◆ **Task item A**
Translate this sentence from the newsletter passage below into Spanish: "Early models are classification aids, not translators, but they’re accelerating research."
◆ **Task item B**
From the newsletter passage below, return the portion from "Cracking the Code" up to and including "the models themselves.", copied without any change.
Passage shown: Begin
Skeptics ask the right questions—identity/authenticity of revived animals, ecological fit, and diversion of resources from living species. Proponents argue the tooling accelerates conservation genetics and ecosystem repair.
🧠 Why it matters:
✅ Tooling for conservation – Better germ-line and assisted reproduction tech.
✅ Ethics in the open – Forces design of welfare and rewilding frameworks.
✅ Clinical spillover – Gene editing, IVF, and screening tech cross-pollinate.
Join the Conversation:
If “proxy dodos” return, what veterinary surveillance and welfare standards should be mandatory?
Cracking the Code of Animal Languages
📝 Discover Magazine | Sept 2025 | 🔗 Read More

The Scoop:
Large, annotated audio datasets plus representation learning are uncovering structure in whale clicks and other signals—opening the door to hypothesis-driven studies (context, identity, intent) rather than guesswork. Early models are classification aids, not translators, but they’re accelerating research.
The hard part is grounding: linking sound patterns to observable state, context, and outcomes—ideally across populations and species. Field robotics, biologgers, and long-term monitoring will be as important as the models themselves.
🧠 Why it matters:
✅ Welfare – Detect distress or pain signals proactively.
✅ Conservation – Monitor populations and threats at scale.
✅ Bond – A more reciprocal human-animal relationship.
Passage shown: End
Dataset extract: Begin
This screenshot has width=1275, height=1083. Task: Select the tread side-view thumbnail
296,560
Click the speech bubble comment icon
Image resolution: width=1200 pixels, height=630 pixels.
Dataset extract: End
◆ **Exercise solution A**
Los primeros modelos son herramientas de apoyo a la clasificación, no traductores, pero están acelerando la investigación.

◆ **Exercise solution B**
Cracking the Code of Animal Languages
📝 Discover Magazine | Sept 2025 | 🔗 Read More

The Scoop:
Large, annotated audio datasets plus representation learning are uncovering structure in whale clicks and other signals—opening the door to hypothesis-driven studies (context, identity, intent) rather than guesswork. Early models are classification aids, not translators, but they’re accelerating research.
The hard part is grounding: linking sound patterns to observable state, context, and outcomes—ideally across populations and species. Field robotics, biologgers, and long-term monitoring will be as important as the models themselves.